The second point I would like to mention relates to the extreme cultural diversity across the Eurozone. The architects of the Eurosystem used the argument that the United States of America was once composed of independent, fragmented states that combined to form the whole. But when a person from Texas visits Europe, it is more likely for him to say that he is an American than it is for a person from Germany or France visiting America saying that he is European. It was assumed that when an economic divergence occurs within a system – as in the case of Germany’s economy being stronger than Greece’s – that people from the weaker economy would move to the stronger to find work. If that argument holds, we should see even individual unemployment rates across all of the member countries, which we don’t! Furthermore, different cultures also have different norms regarding the work–leisure ratio. The Italians even have an expression: il dolce far niente, which means “the sweetness of doing nothing.” Then there is also the fact that each culture still has its own language, further hindering factor mobility.
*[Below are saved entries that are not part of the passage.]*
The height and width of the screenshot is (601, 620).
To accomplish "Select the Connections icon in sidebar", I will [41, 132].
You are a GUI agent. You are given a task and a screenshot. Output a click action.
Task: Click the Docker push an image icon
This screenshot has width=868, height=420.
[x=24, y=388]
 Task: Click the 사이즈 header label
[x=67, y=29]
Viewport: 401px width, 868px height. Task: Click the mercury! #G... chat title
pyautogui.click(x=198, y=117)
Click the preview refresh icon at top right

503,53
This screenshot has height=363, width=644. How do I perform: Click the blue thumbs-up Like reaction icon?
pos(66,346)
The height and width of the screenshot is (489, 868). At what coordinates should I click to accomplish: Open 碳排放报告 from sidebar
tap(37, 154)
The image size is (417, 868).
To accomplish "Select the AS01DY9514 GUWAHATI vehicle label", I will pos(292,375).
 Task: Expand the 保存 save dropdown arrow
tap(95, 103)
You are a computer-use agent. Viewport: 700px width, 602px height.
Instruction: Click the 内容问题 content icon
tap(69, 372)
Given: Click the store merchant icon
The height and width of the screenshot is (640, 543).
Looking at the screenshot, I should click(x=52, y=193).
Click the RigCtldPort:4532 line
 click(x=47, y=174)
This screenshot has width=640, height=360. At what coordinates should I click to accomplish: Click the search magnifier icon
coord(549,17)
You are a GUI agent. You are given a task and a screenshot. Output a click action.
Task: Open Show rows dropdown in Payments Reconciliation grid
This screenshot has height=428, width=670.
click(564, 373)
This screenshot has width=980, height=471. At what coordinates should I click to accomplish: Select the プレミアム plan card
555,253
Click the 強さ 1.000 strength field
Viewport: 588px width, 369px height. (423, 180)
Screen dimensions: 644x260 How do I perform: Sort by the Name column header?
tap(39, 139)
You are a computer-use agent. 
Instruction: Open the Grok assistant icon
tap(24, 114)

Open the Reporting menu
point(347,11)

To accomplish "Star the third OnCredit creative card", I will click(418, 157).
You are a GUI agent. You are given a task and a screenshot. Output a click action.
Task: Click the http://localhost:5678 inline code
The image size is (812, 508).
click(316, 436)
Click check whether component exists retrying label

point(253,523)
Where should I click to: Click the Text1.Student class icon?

The third factor revolves around the current strength of the Euro. The Euro is showing strength that is well beyond what is justified by economic fundamentals. Government officials might be interpreting this strength as discounted expectations by market participants for a rosy future, but this interpretation may be wrong. Part of the strength seems to be derived via Switzerland, which has shown a significant positive divergence from the Eurozone in terms of economic activity. Even if currency intervention is to be ostensibly abandoned completely, market participants may still not fully adjust for fear of returning intervention. Part of the strength may also come from the United States’ pressure on China in respect of their currency policy. The USD/CNY has weakened substantially, yet the EUR/CNY has actually strengthened. This might imply that China has shifted some of its foreign exchange reserves into Euros, perhaps indirectly via Swiss Francs.

The strength of the Euro is counterproductive given the level of current economic activity and inflation. It will eventually cause falling exports and rising imports, exacerbating the unemployment situation, cause further downward pressure on inflation via falling import prices, and make the ECB’s monetary policy less effective. It may be argued that countries with excess savings might be doing Europe a favour by investing in their long-term government bonds, but one important factor should not be left out of account. What is there to prevent a country with access savings not initially to “help” out the Eurozone by purchasing their long-term government bonds just to eventually buy up companies cheaply whose profit margins have suffered while the rising euro (due to capital inflows from the purchase of those bonds) has caused increased competition from imports. The long-term benefits gained, such as the technical know-how and intellectual capital, may far outweigh some temporary losses on government bond holdings and exchange rate movements. For example, how does one explain Zhejiang Geely’s purchase of a money-losing Volvo?

Obviously, there are many benefits from the establishment of a common currency, but considering the diverse reactions and responses to events of different governing bodies within the Eurozone, one often still gets the feeling that there is not that 100% commitment to make it work. Perhaps not everyone in Europe is quite ready yet to call themselves European!